Lepage test for abrupt change detection

There are several methods for detecting change points in adjacent data on a decadal scale. Among these methods, the Lepage test58 has few underlying assumptions, which makes it adopted for detecting various types of climate changes, including linear trends, cyclical variations, step-like changes, and discontinuous changes23. This method has been used extensively in numerous studies to detect abrupt changes23,24,59,60. The Lepage statistic (HK) is calculated as the sum of the squares of the standardized Wilcoxon (W) and Ansari-Bradley (A) statistics [Eq. (2)]61, which represent the comparison of the mean and variance between two samples, respectively58.

$$HK= \frac{{[W-E(W)]}^{2}}{V(W)}+ \frac{{[A-E(A)]}^{2}}{V(A)}$$
(2)

where E(W), E(A), V(W), and V(A) stand for the expected value and variance of W and A, respectively. If the HK is greater than 5.99, the difference between the two samples is significant at the 95% confidence level. A detailed description of the methods can be found in an earlier study23. In this study, the Lepage test with a 9-year moving window is used to identify the inter-decadal abrupt change point. We defined the year with the largest HK value above 5.99 as the year in which an abrupt change occurred, based on previous studies24,62.

Quantifying the contribution of climate and CO2 to the change in GPP

The multiple linear regression method was used to analyze the linear relationship between multiple variables63. This method was used to investigate the relative contributions of climatic (temperature and precipitation) and CO2 factors to vegetation productivity [Eq. (3)].

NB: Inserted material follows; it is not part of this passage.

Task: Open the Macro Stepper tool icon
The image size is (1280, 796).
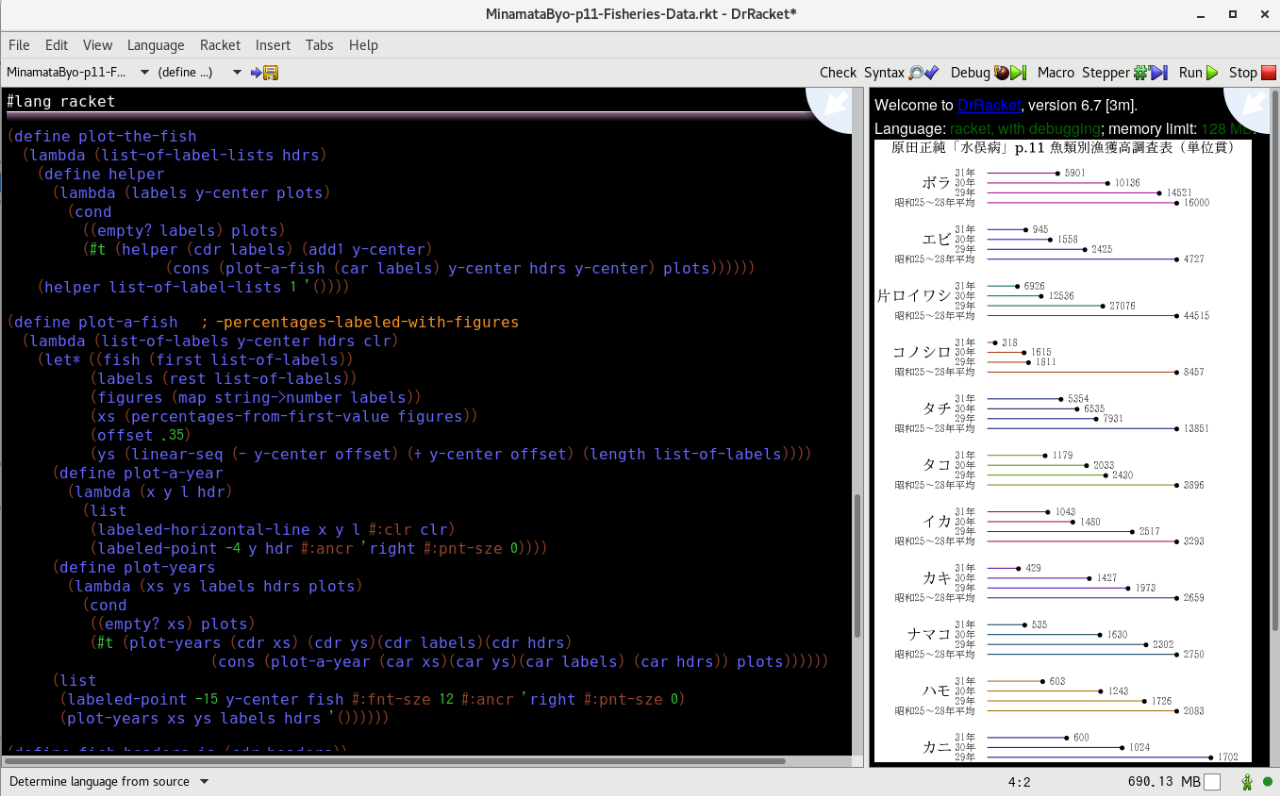Action: click(1149, 72)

$$GPP=\alpha Prec +\beta Temp+\gamma {CO}_{2}+\delta$$
(3)

where Prec, Temp, and CO2 stand for precipitation, temperature, and CO2 concentration, respectively. \(\alpha\), \(\upbeta\), and \(\gamma\) represent the partial regression coefficients for each variable. \(\delta\) represents the residuals. We used normalized GPP, precipitation, temperature, and CO2 concentrations.